**Problem to solve:** Copy the text about Impossible Foods' funding round word for word, between "The new investment" and "Singapore and Macau.", inclusive.
[[ Text segment open ]]
Impossible Foods targets coronavirus fight after raising multi-millions in funding round

Impossible Foods, the US business which makes plant-based burgers and faux pork products, has announced fundraising news.

By Leonie Barrie

Impossible Foods, the US business which makes plant-based burgers and faux pork products, has raised around US$500m in a new fundraising round.

It said the funding will help it to fight off the threat of coronavirus.

The new investment brings total funding for the California business to nearly $1.3bn.

This round was led by new investor Mirae Asset Global Investments, with participation from existing investors including Khosla Ventures, Horizons Ventures, and Temasek.

The business was founded in 2011 and created the Impossible Burger in 2016. It is now sold by fast food giant Burger King in the US and in more than 17,000 outlets in total in its home market, Hong Kong, Singapore and Macau.

Impossible Foods said it will use the new funding in part to invest in “fundamental research and innovation,” in expanding its retail presence and commercialising “next-generation products including Impossible Sausage Made From Plants and Impossible Pork Made From Plants”.

Its founder and CEO Patrick Brown said: “Our mission is to replace the world’s most destructive technology – the use of animals in food production – by 2035. To do that, we need to double production every year, on average, for 15 years and double down on research and innovation. 

“Our investors not only believe in our mission, but they also recognise an extraordinary opportunity to invest in the platform that will transform the global food system.”

Company chief financial officer David Lee said the latest funding will allow the company to “continue to thrive in a volatile macroeconomic environment, including the current Covid-19 [coronavirus] pandemic”.

The firm said it has taken aggressive measures to prioritise the health and safety of its employees since the onset of the Covid-19 outbreak, including mandatory work-from-home policies for all workers who can conceivably telecommute, through to the end of April.

“Our number one priority is the safety of our employees, customers and consumers,” Brown said. “And we recognise our responsibility for the welfare of our community, including the entire San Francisco Bay Area, our global supplier and customer network, millions of our customers, and billions of people who are relying on food manufacturers to produce supplies in times of need.”

Impossible Foods also boasts a number of well-known celebrity investors including Microsoft founder Bill Gates and singers Common, Jay-Z and Katy Perry.
[[ Text segment closed ]]
[[ Given entries open ]]
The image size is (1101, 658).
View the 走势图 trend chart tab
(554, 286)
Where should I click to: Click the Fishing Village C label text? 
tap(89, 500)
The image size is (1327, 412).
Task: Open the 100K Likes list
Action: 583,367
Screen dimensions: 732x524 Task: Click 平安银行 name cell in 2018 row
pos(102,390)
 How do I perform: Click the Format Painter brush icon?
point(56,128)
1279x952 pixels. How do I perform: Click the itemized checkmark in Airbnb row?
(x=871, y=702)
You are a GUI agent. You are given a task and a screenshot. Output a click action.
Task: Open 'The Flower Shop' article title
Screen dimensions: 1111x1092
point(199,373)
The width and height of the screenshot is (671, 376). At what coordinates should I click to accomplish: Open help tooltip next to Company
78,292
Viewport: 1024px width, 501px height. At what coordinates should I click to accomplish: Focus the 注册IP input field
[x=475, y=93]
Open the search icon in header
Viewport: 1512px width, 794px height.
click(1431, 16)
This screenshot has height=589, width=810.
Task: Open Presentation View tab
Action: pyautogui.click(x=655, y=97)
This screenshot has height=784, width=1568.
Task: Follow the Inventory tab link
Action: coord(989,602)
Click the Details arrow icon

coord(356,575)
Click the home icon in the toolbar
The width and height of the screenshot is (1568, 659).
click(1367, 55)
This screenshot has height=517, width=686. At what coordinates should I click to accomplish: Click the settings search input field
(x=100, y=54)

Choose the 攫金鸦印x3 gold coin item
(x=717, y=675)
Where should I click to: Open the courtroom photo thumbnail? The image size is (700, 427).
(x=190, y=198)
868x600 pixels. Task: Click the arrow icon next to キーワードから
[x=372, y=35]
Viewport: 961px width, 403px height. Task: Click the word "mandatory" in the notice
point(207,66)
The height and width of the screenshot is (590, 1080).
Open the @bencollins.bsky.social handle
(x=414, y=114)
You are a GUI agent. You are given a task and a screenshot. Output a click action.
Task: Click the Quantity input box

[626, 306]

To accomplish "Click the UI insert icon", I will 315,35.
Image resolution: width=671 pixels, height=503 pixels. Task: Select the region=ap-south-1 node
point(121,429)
[[ Given entries closed ]]
**Solution:**
The new investment brings total funding for the California business to nearly $1.3bn.

This round was led by new investor Mirae Asset Global Investments, with participation from existing investors including Khosla Ventures, Horizons Ventures, and Temasek.

The business was founded in 2011 and created the Impossible Burger in 2016. It is now sold by fast food giant Burger King in the US and in more than 17,000 outlets in total in its home market, Hong Kong, Singapore and Macau.